### Tasks for this exercise
A. In the passage on the European recovery plan, what share of the European Recovery Fund's resources will the first axis receive?
B. Reproduce the passage on the European recovery plan from "The future recovery" to "country specific recommendations.".
C. Carry on the passage on the European recovery plan, picking up right after its final sentence.

### Text block
------------------------

A recovery plan in line with European political priorities

Ursula von der Leyen would like to see the forthcoming budget amounts redirected entirely to the 2021-2027 MFF and fed into pre-existing or new policies, programmes and instruments.

The future recovery plan is expected to include three major axes. The first axis, which will receive 80% of the resources of the European Recovery Fund, will aim to help Member States restart and modernise their economies through the ‘Resilience and recovery facility’ instrument and in line with the guidelines of the European Green Deal. As is planned for the euro area budget, each country will present national plans according to its sectoral priorities (tourism, automotive sector, etc.), which the Commission will examine in light of its non-binding country specific recommendations.

In addition, cohesion policy will have additional (‘top-up’) budgetary resources. This ReactEU envelope, the allocation key for which is still to be decided, will particularly target employment aid, especially for young people.

Mobilising 10 to 15% of the future fund, the second axis of the plan will aim to help the private sector recover from economic paralysis. In addition to an extension of the InvestEU programme, which will succeed the ‘Juncker’ investment plan, the Commission plans to set up two specific mechanisms.

------------------------

### Provided data
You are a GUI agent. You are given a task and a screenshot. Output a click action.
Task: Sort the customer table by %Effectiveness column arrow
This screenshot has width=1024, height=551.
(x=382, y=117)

------------------------

### Answers to the exercises
A. 80%

B.
The future recovery plan is expected to include three major axes. The first axis, which will receive 80% of the resources of the European Recovery Fund, will aim to help Member States restart and modernise their economies through the ‘Resilience and recovery facility’ instrument and in line with the guidelines of the European Green Deal. As is planned for the euro area budget, each country will present national plans according to its sectoral priorities (tourism, automotive sector, etc.), which the Commission will examine in light of its non-binding country specific recommendations.

C.
The first instrument will support solvent European companies. “The Commission will not buy shares of companies. It will guarantee a certain share of the risk that the EIB is taking to incentivise the private sector to invest in healthy businesses”, the official said. The second instrument, the Strategic investment facility, will support industries considered essential because of the technologies they use and/or the strategic autonomy they promote, such as the pharmaceutical industry.

The remainder of the Recovery Fund envelope will be used to improve the EU’s capacity to deal with new crises such as coronavirus. A new European public health programme will be created, although this domain should remain primarily a national competence. With regard to ‘prevention’, the Commission is also expected to suggest increasing European stocks of protective medical equipment through the rescEU mechanism. The future research framework programme, Horizon Europe, will also be strengthened.

We need to reinvest directly and support businesses by introducing conditions - “greener, more digital and more resilient industry” - for the granting of aid, Internal Market Commissioner Thierry Breton told the European Parliament on Monday. “Autonomy and sovereignty will also be part of the conditionality criteria”, he added.

Finding the right balance between loans and grants

The 2021-2027 MFF and the European Recovery Fund seem so intertwined that it hardly seems conceivable for the EU-27 to negotiate these two elements separately. But this is what several observers are saying: only European summits with the actors physically present can reach unanimous agreement on a dossier when interests diverge strongly.

While Germany and France are suggesting the creation of a 500 billion euro fund that would help the worst-affected countries in the form of budget transfers, the four so-called ‘frugal’ countries - the Netherlands, Austria, Denmark and Sweden - presented their own vision for a recovery plan on Saturday 23 May that rejects support that is limited to grants.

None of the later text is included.